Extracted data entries
=====

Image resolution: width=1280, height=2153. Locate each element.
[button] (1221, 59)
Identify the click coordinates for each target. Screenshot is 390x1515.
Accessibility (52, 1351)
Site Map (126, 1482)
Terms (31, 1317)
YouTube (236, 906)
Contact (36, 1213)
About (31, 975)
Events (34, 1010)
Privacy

=====

(WHAT TO DO)
Please return all of the entries above, exactly and completely.

(EXERCISE ANSWER)
Image resolution: width=1280, height=2153. Locate each element.
[button] (1221, 59)
Identify the click coordinates for each target. Screenshot is 390x1515.
Accessibility (52, 1351)
Site Map (126, 1482)
Terms (31, 1317)
YouTube (236, 906)
Contact (36, 1213)
About (31, 975)
Events (34, 1010)
Privacy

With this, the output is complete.